EXERCISE SET:
(a) Answer these questions from the factbox on Obama's State of the Union foreign policy remarks:
(i) By when would U.S. combat troops be out of Iraq?
(ii) How many more soldiers did Obama say he would deploy to Afghanistan, and by when?
(iii) How many nations take part in the London conference on Afghanistan?
(b) List every country named in the factbox on Obama's State of the Union foreign policy remarks.
(c) Write the next part of the factbox on Obama's State of the Union foreign policy remarks, picking up after its final sentence.

Factbox: Obama expresses confidence on Afghan war, Qaeda

(BestGrowthStock) – President Barack Obama said on Wednesday that U.S. forces had captured or killed hundreds of al Qaeda fighters and affiliates, including many senior leaders, during the past year and he expressed confidence of success in the Afghan war.

In his State of the Union address to a joint session of Congress, Obama also said he was fulfilling his campaign pledge to end the war in Iraq and that U.S. combat troops would be out of the country by the end of August.

Following are some of his comments, along with background, on the major foreign policy issues he discussed:


“In the last year, hundreds of al Qaeda’s fighters and affiliates, including many senior leaders, have been captured or killed — far more than in 2008. In Afghanistan, we are increasing our troops and training Afghan Security Forces so they can begin to take the lead in July of 2011, and our troops can begin to come home.”

Obama unveiled a new Afghanistan war policy early in his administration, saying the primary U.S. goal was to crush al Qaeda and its allies in Afghanistan and Pakistan. It called for intensified training of Afghan security forces, and a major civilian component to promote development in the region.

The president named Gen. Stanley McChrystal, a counterinsurgency warfare expert, as the top U.S. commander in Afghanistan in May. McChrystal put together a grim assessment of the conflict, warning that Western allies must reverse the insurgency’s momentum or risk being unable to defeat it.

Obama agreed to McChrystal’s request for more troops in December, saying he would deploy another 30,000 soldiers to Afghanistan by the summer of 2010. But he also indicated the troops would begin returning home after 18 months.

Obama’s remarks came ahead of a 60-nation conference on Afghanistan in London on Thursday. The meeting is aimed at laying the groundwork for an eventual settlement that could include elements of the Taliban, the Afghan militant group that once sheltered al Qaeda.

EXTRACTED MATERIAL:
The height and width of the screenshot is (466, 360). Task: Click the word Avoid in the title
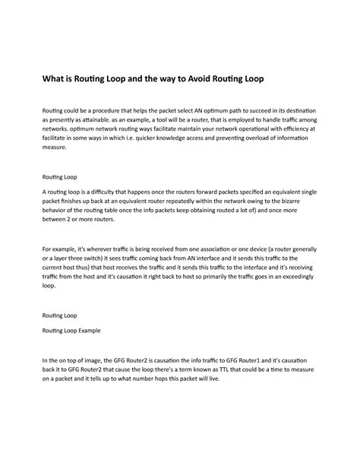[x=203, y=79]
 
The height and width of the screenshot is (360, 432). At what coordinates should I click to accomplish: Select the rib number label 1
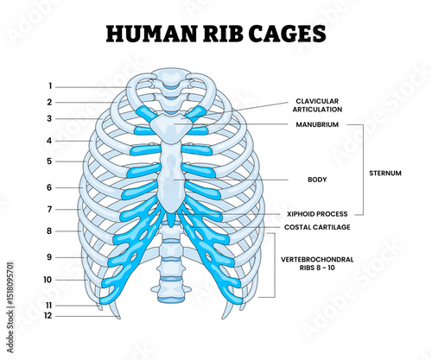click(x=50, y=86)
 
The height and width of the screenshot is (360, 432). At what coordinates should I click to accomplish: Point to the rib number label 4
click(x=49, y=141)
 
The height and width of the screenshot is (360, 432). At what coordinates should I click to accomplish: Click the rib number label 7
click(x=49, y=209)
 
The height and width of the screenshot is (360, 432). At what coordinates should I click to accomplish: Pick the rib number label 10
click(x=48, y=280)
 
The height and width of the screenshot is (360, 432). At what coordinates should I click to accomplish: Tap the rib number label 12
click(x=48, y=316)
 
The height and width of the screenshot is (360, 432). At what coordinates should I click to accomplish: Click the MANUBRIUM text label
click(x=317, y=124)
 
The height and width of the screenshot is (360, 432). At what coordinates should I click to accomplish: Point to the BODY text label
click(x=317, y=180)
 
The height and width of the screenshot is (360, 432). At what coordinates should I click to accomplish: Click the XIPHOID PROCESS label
click(x=317, y=214)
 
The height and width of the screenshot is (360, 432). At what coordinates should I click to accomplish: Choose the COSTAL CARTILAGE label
click(x=317, y=227)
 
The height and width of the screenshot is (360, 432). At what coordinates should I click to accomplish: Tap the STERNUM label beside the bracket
click(x=385, y=173)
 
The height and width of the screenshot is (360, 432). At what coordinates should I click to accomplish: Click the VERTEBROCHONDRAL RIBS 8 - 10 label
click(x=317, y=263)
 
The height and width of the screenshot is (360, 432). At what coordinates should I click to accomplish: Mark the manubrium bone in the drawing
click(x=171, y=126)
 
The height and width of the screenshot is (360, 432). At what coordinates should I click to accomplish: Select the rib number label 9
click(x=49, y=257)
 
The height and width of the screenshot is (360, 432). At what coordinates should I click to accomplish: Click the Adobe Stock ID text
click(x=10, y=307)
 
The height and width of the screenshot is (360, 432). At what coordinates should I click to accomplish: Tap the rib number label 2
click(x=49, y=102)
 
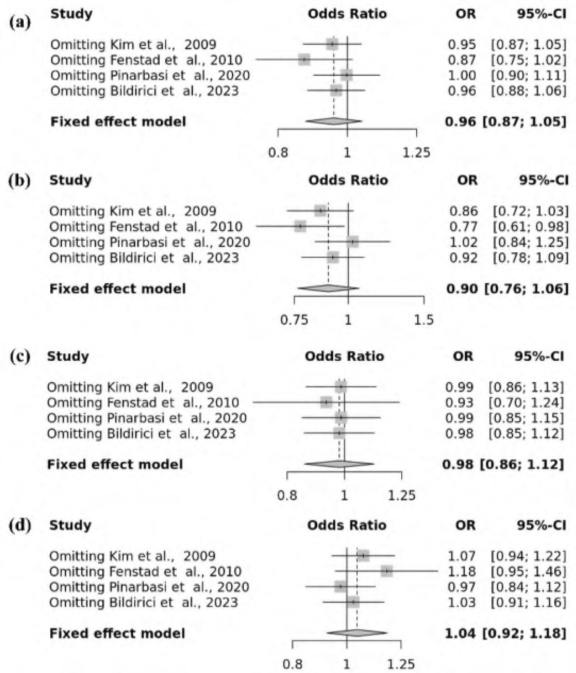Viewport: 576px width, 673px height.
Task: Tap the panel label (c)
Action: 20,357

SOLVED PROBLEMS:
(a)
(i) By the end of August.
(ii) Another 30,000 soldiers, by the summer of 2010.
(iii) 60 nations.

(b) U.S., Iraq, Afghanistan, Pakistan

(c)
“As we take the fight to al Qaeda, we are responsibly leaving Iraq to its people. As a candidate, I promised that I would end this war, and that is what I am doing as president … Make no mistake: this war is ending, and all of our troops are coming home.”

Obama outlined his vision for winding down the Iraq war back in February 2009, saying the U.S. combat mission in Iraq would end by August 31, 2010.

Between 35,000 and 50,000 would remain in Iraq in non-combat roles after that date, and all troops would be out by December 31, 2011 — the deadline stipulated in a deal signed by the Iraqi government and the Bush administration.


“As Iran’s leaders continue to ignore their obligations, there should be no doubt: they, too, will face growing consequences.”

Obama came to office pushing a new approach toward Iran, but his policy, notable for its different tone and offer of direct talks, has so far failed to convince Tehran to curb its nuclear program.

Iran has not responded to pressure to abandon its nuclear enrichment program, despite warnings of tougher action from the United States and other members of the P5+1 negotiating group, which including China, Britain, France, Russia, the United States and Germany.

Tehran acknowledged the existence of a second, secretly built nuclear enrichment facility in 2009. And it rejected a confidence-building measure that would have enabled it to ship partially enriched uranium out of the country for further enrichment so it could be used in a research reactor. The powers are considering further sanctions against Iran.


“North Korea now faces increased isolation, and stronger sanctions — sanctions that are being vigorously enforced.”

North Korea has repeatedly challenged the Obama administration during its first year, conducting missile launches and its second nuclear test.

Squeezed by sanctions since the nuclear test, Pyongyang has signaled an interest in resuming six-party talks with China, the United States, Japan, Russia and South Korea after a year-long boycott. The talks are aimed at convincing the North to give up its nuclear arms program.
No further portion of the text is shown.